## About this exercise
Using the records below, write out only the lines from the line containing "Identify the click" up to and including the line containing "Get in touch (95, 2512)", exactly, with no pictures.

## Task material
-=-=-=-=-

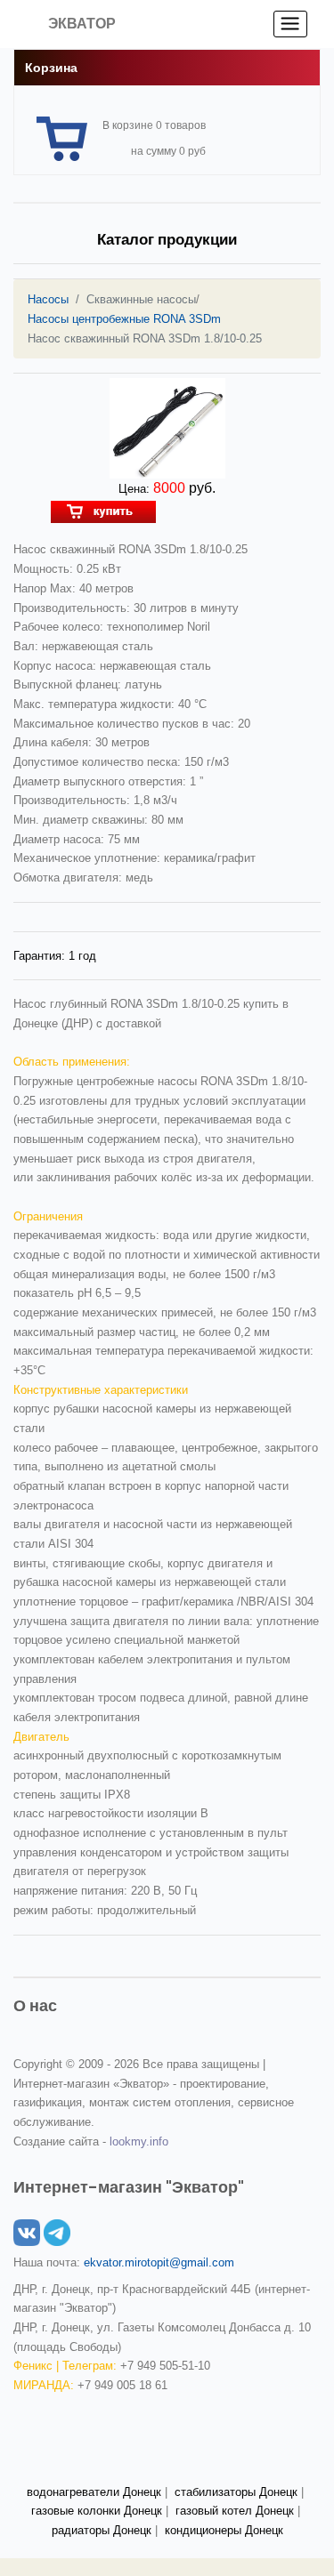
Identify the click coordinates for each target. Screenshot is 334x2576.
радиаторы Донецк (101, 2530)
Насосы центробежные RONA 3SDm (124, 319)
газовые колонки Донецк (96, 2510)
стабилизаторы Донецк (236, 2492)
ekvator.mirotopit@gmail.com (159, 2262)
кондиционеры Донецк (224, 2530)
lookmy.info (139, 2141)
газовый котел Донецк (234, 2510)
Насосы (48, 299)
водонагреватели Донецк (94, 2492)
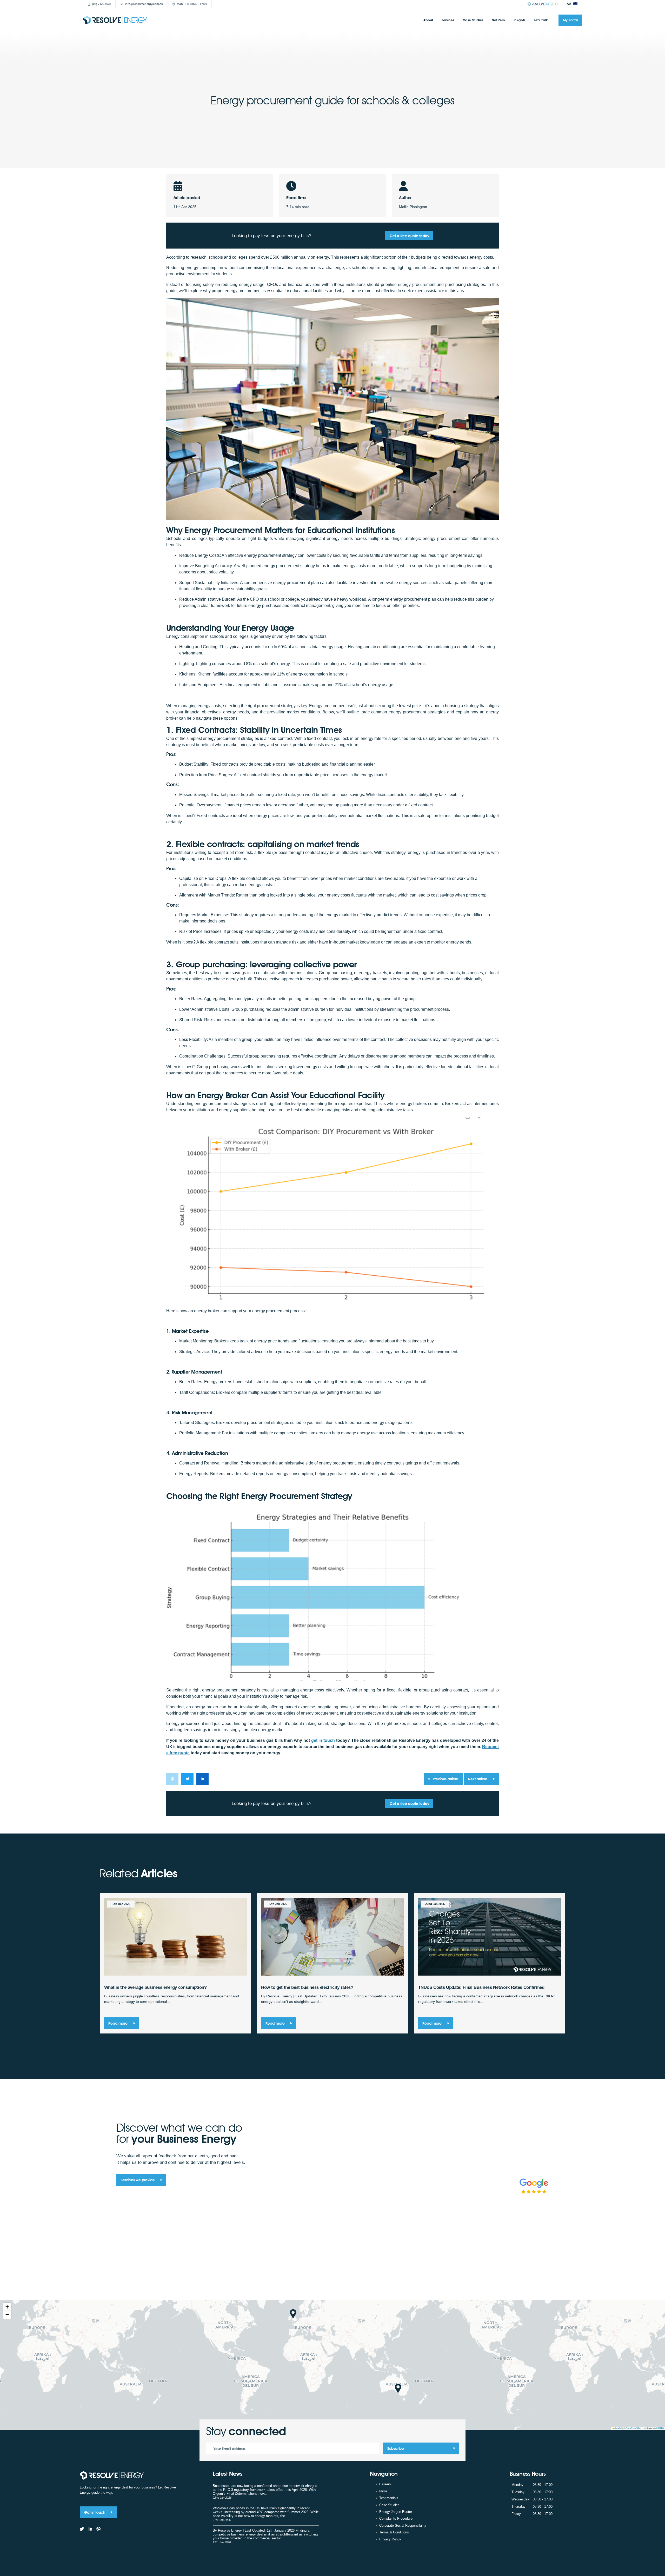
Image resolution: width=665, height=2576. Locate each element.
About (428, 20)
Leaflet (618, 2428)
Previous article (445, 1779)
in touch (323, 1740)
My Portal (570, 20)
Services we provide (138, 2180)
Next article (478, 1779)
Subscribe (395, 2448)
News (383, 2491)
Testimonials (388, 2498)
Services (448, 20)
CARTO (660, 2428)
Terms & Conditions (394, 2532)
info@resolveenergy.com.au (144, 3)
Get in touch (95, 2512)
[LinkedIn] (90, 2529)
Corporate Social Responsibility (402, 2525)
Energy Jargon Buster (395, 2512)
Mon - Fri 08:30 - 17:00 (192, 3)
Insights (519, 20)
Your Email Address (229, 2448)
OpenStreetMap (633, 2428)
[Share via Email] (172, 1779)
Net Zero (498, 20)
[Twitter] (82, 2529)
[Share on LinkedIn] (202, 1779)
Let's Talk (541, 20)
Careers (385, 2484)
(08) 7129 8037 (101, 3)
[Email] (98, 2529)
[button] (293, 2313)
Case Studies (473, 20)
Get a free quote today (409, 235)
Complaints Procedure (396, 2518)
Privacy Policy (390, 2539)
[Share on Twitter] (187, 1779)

-=-=-=-=-

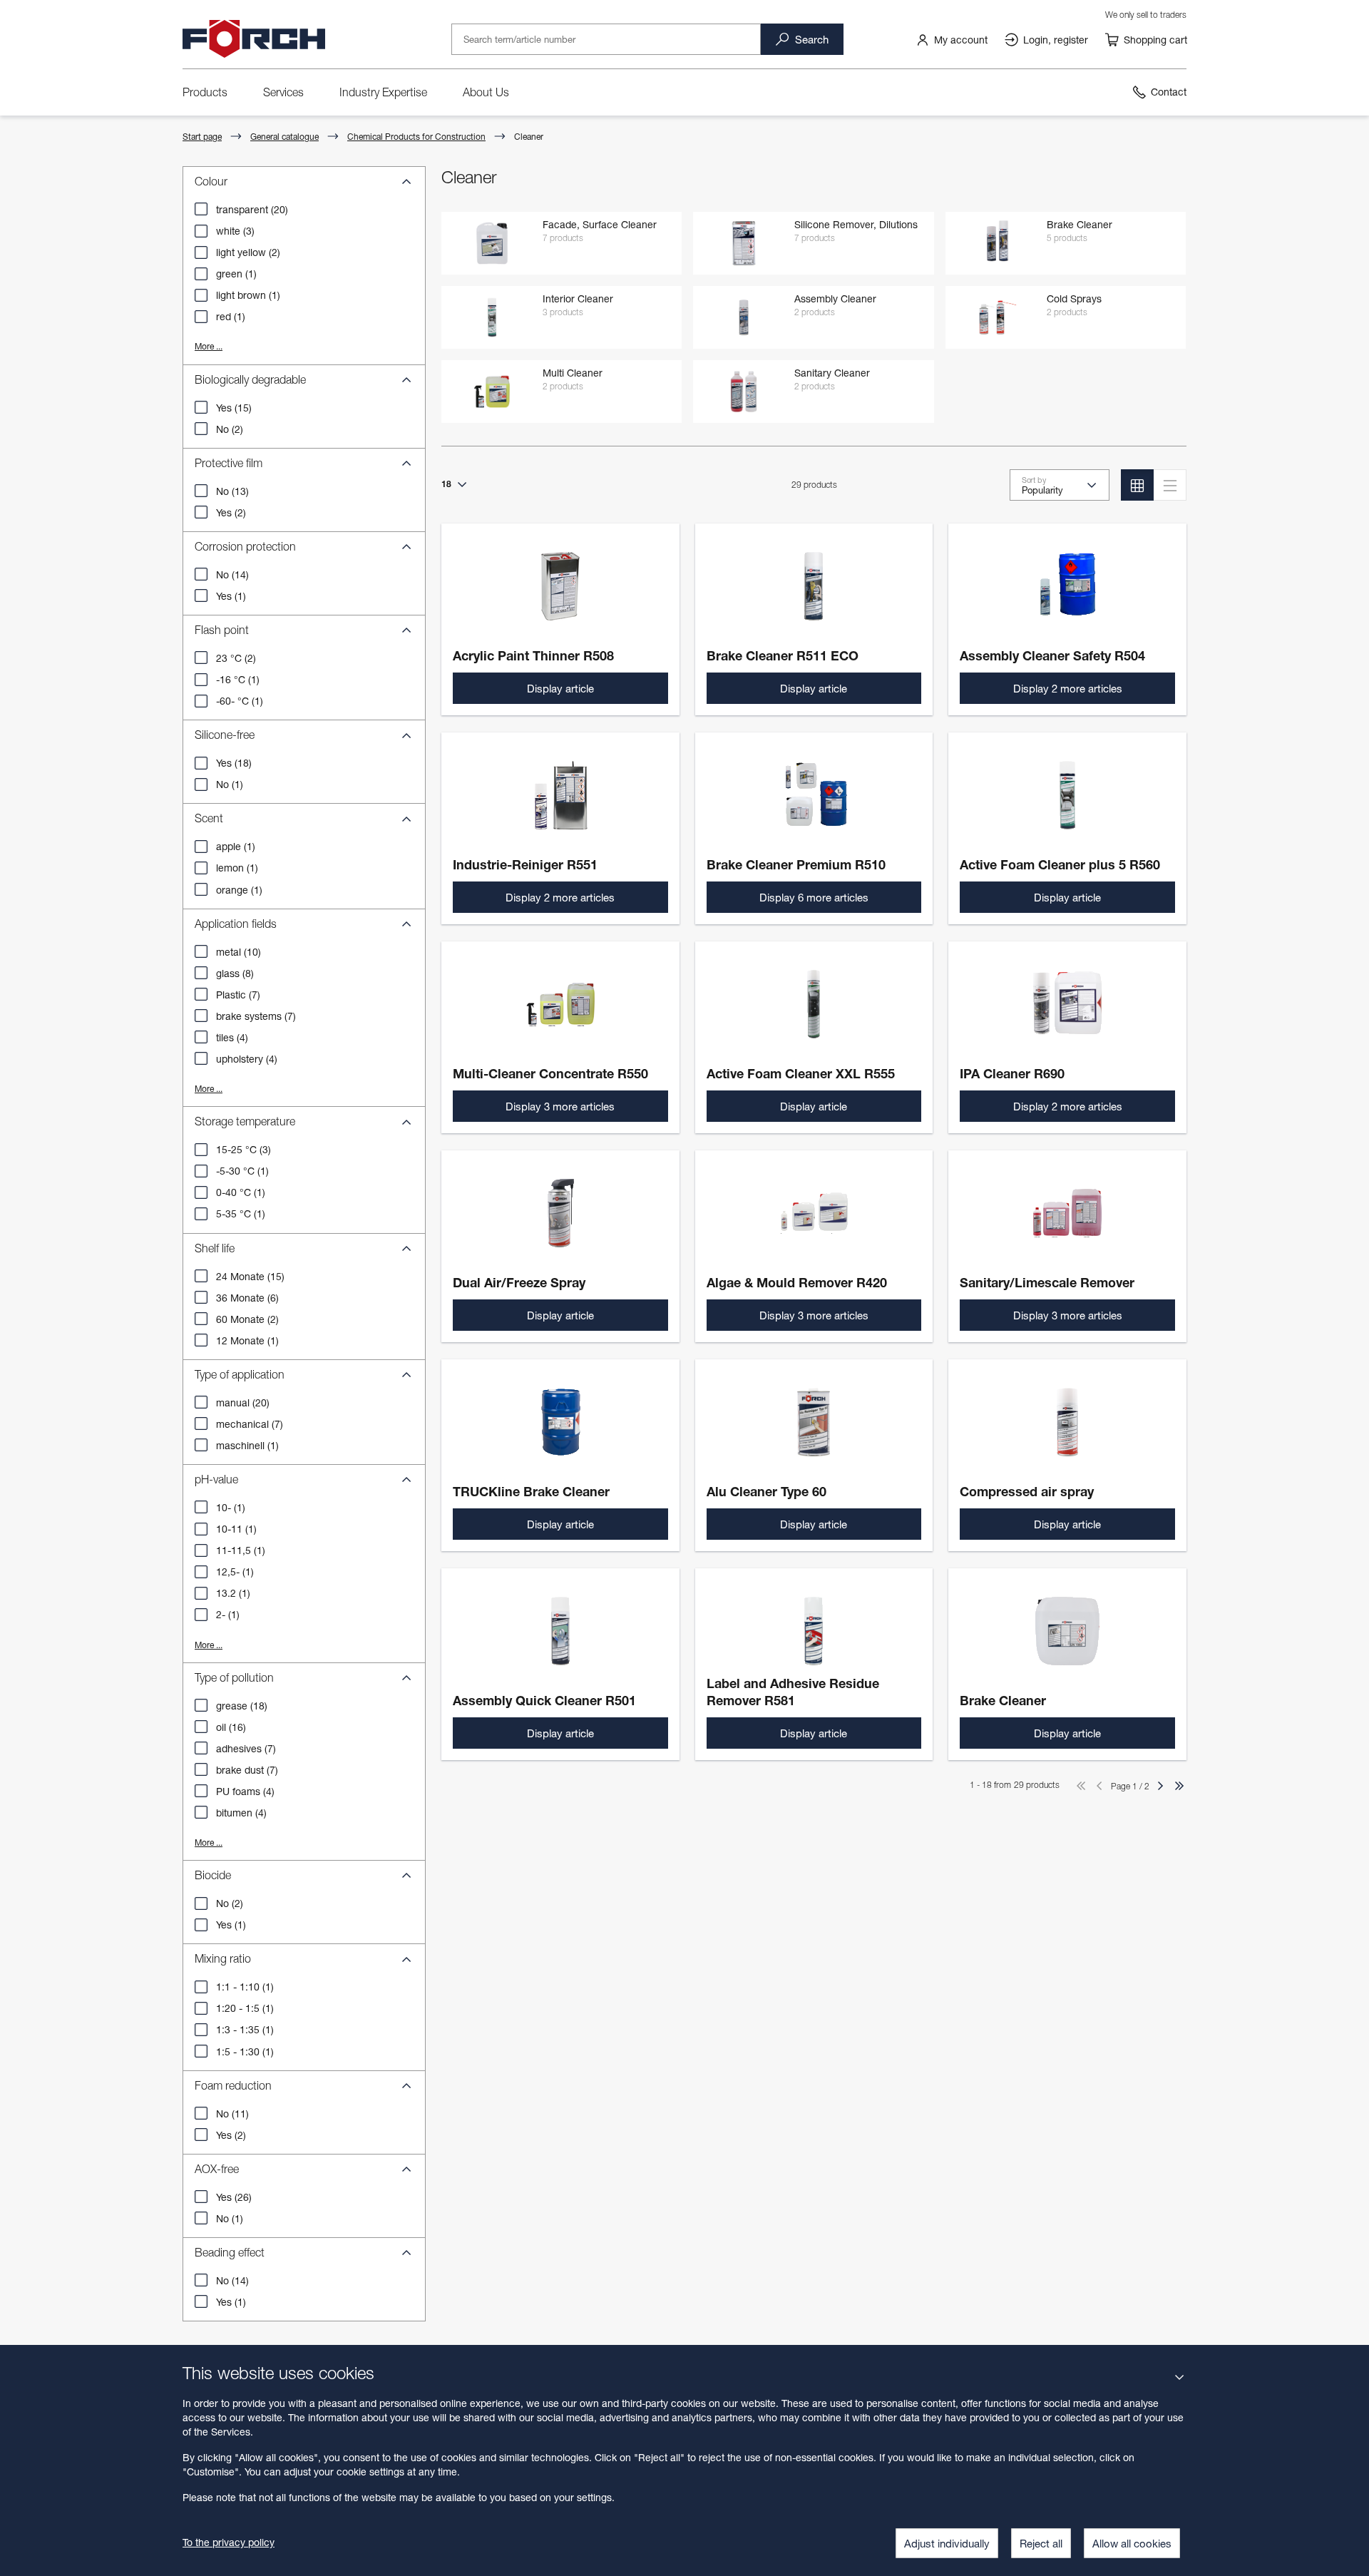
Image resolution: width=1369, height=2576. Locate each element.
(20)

-=-=-=-=-

## Solution to this exercise
Identify the click coordinates for each target. Screenshot is 334x2576.
радиаторы Донецк (101, 2530)
Насосы центробежные RONA 3SDm (124, 319)
газовые колонки Донецк (96, 2510)
стабилизаторы Донецк (236, 2492)
ekvator.mirotopit@gmail.com (159, 2262)
кондиционеры Донецк (224, 2530)
lookmy.info (139, 2141)
газовый котел Донецк (234, 2510)
Насосы (48, 299)
водонагреватели Донецк (94, 2492)
Image resolution: width=665, height=2576. Locate each element.
About (428, 20)
Leaflet (618, 2428)
Previous article (445, 1779)
in touch (323, 1740)
My Portal (570, 20)
Services we provide (138, 2180)
Next article (478, 1779)
Subscribe (395, 2448)
News (383, 2491)
Testimonials (388, 2498)
Services (448, 20)
CARTO (660, 2428)
Terms & Conditions (394, 2532)
info@resolveenergy.com.au (144, 3)
Get in touch (95, 2512)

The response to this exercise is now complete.